Innerhalb des ersten Jahres überwindet fast die Hälfte der PatientInnen die DoC und erlangt wieder ein normalisiertes Bewusstsein. Ein jüngeres Alter, eine traumatische Ursache der Hirnschädigung und minimale Bewusstseinsaktivität sind Einflussfaktoren, die eine positive Prognose begünstigen.
Allgemeine Empfehlungen
Allem voran sollte der vorausverfügte oder mutmaßliche Wille der betroffenen Person in Bezug auf bewusstseinssteigernde Behandlungsformen samt ihrer Alternativen sorgfältig und möglichst im Kontext mit den Angehörigen ermittelt werden. Dieser Gesprächsprozess stellt die Richtschnur für die stellvertretenden Entscheidungen dar.

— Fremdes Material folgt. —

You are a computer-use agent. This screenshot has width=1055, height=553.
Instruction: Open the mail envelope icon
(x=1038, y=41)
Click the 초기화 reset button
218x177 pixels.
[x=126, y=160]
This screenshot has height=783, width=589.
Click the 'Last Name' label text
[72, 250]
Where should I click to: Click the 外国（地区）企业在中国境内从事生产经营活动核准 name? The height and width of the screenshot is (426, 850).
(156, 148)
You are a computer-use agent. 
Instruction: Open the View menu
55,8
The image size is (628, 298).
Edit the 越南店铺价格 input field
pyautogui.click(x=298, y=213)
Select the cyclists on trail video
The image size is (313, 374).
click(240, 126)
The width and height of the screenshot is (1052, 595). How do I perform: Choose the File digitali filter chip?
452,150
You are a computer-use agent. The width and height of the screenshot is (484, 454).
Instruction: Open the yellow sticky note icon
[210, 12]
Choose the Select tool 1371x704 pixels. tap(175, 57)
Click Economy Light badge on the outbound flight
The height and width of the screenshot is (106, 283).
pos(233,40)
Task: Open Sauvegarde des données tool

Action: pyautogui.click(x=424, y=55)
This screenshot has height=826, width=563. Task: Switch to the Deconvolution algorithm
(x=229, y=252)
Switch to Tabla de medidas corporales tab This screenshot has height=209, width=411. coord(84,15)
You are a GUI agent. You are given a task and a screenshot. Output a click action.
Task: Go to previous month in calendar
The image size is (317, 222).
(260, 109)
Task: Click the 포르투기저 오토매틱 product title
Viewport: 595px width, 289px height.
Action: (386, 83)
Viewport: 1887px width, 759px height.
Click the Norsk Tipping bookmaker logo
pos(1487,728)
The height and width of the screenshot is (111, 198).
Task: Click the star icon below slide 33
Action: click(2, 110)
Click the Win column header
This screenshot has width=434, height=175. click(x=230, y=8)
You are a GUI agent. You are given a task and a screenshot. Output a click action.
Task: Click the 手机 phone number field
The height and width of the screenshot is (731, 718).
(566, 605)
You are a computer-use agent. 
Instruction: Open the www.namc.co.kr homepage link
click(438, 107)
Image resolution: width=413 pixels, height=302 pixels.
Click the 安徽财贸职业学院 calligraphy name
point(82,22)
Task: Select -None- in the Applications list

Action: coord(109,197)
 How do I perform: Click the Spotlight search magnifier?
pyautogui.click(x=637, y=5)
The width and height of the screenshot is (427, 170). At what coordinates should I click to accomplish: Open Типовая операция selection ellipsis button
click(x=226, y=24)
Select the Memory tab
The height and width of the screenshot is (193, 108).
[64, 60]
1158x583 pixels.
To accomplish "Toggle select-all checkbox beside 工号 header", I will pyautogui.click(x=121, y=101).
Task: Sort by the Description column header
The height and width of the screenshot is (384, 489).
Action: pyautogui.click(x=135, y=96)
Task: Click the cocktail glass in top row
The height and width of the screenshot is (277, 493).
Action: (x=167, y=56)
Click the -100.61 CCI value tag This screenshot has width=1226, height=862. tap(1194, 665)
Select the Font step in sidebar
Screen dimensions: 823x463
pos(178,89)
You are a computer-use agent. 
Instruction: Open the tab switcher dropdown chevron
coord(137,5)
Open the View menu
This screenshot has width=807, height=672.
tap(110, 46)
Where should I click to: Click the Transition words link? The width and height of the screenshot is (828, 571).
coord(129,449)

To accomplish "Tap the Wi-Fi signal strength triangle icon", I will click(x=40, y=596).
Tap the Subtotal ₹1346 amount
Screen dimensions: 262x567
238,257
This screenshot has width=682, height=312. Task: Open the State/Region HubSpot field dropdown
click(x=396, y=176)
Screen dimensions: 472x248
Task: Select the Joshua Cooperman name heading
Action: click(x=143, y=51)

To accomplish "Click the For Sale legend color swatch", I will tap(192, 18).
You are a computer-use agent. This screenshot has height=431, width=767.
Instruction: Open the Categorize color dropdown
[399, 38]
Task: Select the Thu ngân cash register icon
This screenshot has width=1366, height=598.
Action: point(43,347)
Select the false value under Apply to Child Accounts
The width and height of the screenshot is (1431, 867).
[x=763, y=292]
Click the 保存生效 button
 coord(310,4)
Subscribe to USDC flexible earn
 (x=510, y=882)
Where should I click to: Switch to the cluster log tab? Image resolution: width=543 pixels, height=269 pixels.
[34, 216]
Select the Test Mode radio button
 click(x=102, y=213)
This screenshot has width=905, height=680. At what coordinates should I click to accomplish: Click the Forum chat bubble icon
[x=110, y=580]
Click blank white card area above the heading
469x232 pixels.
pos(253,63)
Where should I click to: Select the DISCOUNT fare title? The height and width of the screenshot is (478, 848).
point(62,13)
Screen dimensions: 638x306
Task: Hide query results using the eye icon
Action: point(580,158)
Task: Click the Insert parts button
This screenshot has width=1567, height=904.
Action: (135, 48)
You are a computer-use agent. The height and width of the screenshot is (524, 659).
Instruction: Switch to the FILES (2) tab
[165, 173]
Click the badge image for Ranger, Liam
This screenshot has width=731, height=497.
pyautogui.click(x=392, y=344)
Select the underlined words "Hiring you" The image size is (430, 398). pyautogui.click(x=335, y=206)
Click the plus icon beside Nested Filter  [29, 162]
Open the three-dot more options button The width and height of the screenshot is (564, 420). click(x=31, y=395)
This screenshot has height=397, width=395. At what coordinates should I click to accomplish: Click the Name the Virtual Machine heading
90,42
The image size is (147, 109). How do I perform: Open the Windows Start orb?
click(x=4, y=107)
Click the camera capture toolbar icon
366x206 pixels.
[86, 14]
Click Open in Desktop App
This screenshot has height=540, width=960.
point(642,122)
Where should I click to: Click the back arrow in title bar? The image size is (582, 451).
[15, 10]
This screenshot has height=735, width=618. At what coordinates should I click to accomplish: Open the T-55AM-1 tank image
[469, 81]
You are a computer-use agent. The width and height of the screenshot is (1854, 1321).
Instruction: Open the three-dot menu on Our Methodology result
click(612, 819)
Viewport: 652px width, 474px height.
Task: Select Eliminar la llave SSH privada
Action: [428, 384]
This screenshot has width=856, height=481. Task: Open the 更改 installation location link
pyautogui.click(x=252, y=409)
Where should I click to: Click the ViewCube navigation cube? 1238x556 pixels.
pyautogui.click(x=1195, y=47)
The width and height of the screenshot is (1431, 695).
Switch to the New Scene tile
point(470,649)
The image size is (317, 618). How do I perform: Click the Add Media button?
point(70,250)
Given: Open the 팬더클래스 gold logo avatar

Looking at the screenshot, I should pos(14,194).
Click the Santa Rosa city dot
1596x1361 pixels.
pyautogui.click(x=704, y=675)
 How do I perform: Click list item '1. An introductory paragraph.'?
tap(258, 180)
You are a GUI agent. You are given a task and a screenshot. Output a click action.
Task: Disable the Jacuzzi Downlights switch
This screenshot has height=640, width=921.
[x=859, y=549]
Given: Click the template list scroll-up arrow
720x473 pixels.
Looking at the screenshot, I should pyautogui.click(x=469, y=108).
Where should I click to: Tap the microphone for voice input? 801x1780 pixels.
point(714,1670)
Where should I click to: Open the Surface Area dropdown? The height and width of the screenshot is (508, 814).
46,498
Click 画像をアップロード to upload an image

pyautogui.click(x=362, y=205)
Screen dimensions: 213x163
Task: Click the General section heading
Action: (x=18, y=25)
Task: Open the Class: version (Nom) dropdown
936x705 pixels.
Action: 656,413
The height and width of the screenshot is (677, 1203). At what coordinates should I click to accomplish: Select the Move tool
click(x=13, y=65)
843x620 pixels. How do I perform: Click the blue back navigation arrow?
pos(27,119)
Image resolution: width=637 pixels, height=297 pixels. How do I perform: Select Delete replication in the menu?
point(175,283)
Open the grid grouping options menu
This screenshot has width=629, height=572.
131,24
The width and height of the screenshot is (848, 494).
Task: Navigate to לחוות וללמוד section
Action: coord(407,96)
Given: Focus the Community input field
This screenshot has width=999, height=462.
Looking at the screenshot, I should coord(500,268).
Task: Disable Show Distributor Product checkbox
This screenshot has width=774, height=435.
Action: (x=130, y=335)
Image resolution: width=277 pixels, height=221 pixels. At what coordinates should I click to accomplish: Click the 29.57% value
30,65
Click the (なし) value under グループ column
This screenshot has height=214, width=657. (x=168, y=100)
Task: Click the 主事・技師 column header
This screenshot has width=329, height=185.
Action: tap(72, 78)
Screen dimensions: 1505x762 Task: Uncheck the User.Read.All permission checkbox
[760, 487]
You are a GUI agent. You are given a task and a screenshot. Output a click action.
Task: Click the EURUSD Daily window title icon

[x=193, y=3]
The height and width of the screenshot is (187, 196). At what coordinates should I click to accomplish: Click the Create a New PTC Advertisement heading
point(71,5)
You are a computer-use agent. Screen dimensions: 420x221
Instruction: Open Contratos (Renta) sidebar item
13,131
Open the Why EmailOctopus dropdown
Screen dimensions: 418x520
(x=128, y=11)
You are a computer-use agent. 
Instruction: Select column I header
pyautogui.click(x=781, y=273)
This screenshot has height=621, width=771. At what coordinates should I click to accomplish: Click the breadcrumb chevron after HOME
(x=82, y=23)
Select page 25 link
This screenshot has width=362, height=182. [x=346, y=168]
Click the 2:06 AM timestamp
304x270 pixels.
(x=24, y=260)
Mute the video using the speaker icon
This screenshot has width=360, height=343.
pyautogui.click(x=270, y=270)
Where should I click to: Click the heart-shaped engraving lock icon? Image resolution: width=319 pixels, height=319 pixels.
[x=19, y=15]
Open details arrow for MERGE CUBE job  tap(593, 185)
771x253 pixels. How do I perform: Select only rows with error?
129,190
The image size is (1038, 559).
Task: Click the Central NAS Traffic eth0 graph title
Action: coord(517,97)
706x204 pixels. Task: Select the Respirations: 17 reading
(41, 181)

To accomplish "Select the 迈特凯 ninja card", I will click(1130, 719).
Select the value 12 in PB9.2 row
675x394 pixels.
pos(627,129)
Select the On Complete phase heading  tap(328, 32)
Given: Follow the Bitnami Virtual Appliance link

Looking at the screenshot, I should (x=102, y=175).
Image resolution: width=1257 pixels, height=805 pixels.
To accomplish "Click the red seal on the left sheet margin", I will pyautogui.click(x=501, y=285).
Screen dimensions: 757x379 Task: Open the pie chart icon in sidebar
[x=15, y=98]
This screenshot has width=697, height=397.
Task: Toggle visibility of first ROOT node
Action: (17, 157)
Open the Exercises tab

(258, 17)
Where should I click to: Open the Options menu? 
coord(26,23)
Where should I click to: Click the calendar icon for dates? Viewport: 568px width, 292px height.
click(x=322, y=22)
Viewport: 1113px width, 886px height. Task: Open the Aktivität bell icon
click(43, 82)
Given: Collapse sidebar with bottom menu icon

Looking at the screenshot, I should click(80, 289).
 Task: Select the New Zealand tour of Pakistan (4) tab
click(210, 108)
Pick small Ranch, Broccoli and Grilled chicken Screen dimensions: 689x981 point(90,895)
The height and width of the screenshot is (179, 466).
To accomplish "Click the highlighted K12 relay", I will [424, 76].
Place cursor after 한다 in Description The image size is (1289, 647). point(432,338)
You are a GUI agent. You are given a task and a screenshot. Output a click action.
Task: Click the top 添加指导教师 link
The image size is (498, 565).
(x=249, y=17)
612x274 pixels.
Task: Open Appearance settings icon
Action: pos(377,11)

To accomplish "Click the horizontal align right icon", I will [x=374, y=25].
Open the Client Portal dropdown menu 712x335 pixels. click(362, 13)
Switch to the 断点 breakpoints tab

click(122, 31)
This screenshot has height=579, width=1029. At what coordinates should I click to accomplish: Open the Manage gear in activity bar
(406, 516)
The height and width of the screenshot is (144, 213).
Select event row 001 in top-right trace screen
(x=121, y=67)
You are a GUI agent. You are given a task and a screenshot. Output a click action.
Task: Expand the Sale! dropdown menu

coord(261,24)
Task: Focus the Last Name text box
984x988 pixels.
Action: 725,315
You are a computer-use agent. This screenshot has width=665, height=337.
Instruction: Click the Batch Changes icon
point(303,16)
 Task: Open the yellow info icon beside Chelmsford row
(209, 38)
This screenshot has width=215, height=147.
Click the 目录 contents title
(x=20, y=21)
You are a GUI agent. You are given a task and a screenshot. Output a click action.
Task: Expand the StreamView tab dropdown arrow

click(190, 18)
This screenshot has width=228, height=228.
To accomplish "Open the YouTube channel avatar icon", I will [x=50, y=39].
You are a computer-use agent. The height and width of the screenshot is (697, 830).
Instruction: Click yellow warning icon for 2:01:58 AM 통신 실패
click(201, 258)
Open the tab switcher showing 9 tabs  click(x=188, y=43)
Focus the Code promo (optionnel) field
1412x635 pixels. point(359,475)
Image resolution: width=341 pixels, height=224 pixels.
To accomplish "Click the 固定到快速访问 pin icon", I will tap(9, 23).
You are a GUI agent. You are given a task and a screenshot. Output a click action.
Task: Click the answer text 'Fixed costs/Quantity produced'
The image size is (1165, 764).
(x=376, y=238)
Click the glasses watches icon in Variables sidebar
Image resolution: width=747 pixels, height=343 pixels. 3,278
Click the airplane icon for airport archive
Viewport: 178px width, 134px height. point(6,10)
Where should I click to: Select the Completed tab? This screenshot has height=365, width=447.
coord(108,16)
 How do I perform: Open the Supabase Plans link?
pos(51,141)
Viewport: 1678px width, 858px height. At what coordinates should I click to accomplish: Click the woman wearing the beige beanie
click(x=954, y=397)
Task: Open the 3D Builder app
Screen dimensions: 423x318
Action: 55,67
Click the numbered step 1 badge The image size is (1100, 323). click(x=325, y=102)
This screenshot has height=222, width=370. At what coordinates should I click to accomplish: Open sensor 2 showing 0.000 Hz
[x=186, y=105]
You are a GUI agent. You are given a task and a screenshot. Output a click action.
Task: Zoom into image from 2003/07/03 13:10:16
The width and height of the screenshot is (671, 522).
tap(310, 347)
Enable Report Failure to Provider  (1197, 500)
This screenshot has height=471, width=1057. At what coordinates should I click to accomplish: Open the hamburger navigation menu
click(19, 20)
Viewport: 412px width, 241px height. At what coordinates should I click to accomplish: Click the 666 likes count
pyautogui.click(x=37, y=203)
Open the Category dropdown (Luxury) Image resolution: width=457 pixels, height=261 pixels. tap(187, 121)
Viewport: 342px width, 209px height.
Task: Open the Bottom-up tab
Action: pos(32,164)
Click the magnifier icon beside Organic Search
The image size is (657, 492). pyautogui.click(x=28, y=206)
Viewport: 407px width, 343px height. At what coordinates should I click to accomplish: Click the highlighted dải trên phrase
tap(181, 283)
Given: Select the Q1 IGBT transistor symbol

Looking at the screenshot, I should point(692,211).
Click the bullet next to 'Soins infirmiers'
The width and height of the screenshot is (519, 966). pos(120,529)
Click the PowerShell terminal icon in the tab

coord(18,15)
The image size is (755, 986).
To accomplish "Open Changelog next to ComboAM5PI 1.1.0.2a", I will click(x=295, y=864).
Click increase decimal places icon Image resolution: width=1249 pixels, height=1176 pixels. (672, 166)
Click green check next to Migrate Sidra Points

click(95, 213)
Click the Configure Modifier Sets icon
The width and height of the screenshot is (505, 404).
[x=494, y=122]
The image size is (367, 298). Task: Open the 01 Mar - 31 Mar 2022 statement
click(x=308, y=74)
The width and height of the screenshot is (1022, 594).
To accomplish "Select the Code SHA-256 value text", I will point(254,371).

PatientInnen mit DoC aufgrund akuter Hirnschädigung sollten eine multiprofessionelle neurologische Reha erhalten. Dabei sollte der möglicherweise langfristige Bedarf (Monate bis Jahre nach dem Indexereignis) berücksichtigt werden. Neben einer ausreichend langen primären stationären Rehabilitation sollten auch im chronischen Verlauf Behandlungen angeboten werden.
Therapeutische Versorgung
Vertikalisierung, zum Beispiel mithilfe eines Kipptisches, sollte regelmäßig durchgeführt werden, um den Bewusstseinszustand zu verbessern. Ebenso sollten multisensorische Stimulationen zum Einsatz kommen, um die Reaktivität auf Umwelteinflüsse zu verstärken. Dazu gehören beispielsweise auditive Reize und Musiktherapie.
Die gewählten Stimuli sollten einen hohen emotionalen und autobiografischen Bezug haben. Beispielsweise zeigte die Verwendung von Lieblingsmusik im Vergleich zu anderen musikähnlichen Geräuschen deutlich stärkere Reaktionen im Elektroenzephalogramm (EEG). Auch sechs Monate nach diesen Anwendungen wiesen die Personen signifikante Verhaltensverbesserungen wie Blickfixation oder Kommunikation auf.
Ein besonders wirksames Verfahren scheint hierbei auch das Familiar Auditory Sensory Training (FAST) zu sein. Hierbei werden den PatientInnen mehrfach täglich persönliche zehnminütige Geschichten vorgespielt. Idealerweise lesen vertraute Personen diese Erzählungen ein.
Die Datenlage
Insgesamt ist die Datenlage durchwachsen. Es fehlt zu vielen Fragestellungen an ausreichend qualitativen Studien. So herrscht zur Empfehlung der multiprofessionellen Versorgung zwar ein starker Konsens, doch eine entsprechende Evidenz liegt diesbezüglich nicht vor. Für die Musiktherapie und auditive Stimulation existieren hingegen Daten mit moderatem Evidenzlevel.
Nicht-Empfehlungen
Die repetitive transkranielle Magnetstimulation kann aufgrund moderater Evidenz gegen dieses Verfahren bei PatientInnen mit DoC nicht empfohlen werden. Wegen fehlender oder widersprüchlicher Datenlage kann keine Empfehlung für verschiedene Arten der spinalen oder peripheren Nervenstimulation gegeben werden. Auch transkranielle Stoßwellentherapie, Laserbehandlung und Akupunktur konnte bisher keine Wirksamkeit aufweisen.
Viele offene Fragen
Die AutorInnen führen abschließend eine Liste der offenen Fragen und Wissenslücken auf und verweisen dabei auf die Notwendigkeit weiterführender Forschung. Darunter die wohl wichtigste Überlegung, inwieweit Kombinationen der evidenzbasierten Maßnahmen einen größeren Nutzen als Einzelmaßnahmen oder zu einer Nicht-Behandlung bieten könnten. Aber auch zu den bereits in die Leitlinie aufgenommenen Empfehlungen fehlt es noch an qualitativ hochwertigen wissenschaftlichen Daten.
Living Guideline
Üblicherweise werden Leitlinien für einen Gültigkeitszeitraum von etwa fünf Jahren veröffentlicht. Aufgrund der bisher noch lückenhaften Abdeckung wissenschaftlicher Erkenntnisse hat sich die Forschungsgruppe dazu entschlossen, eine „Lebende Leitlinie“ (Living Guideline) zu erstellen. Diese hat die Besonderheit, dass sie jährlich überprüft und regelmäßig ergänzt und aktualisiert wird.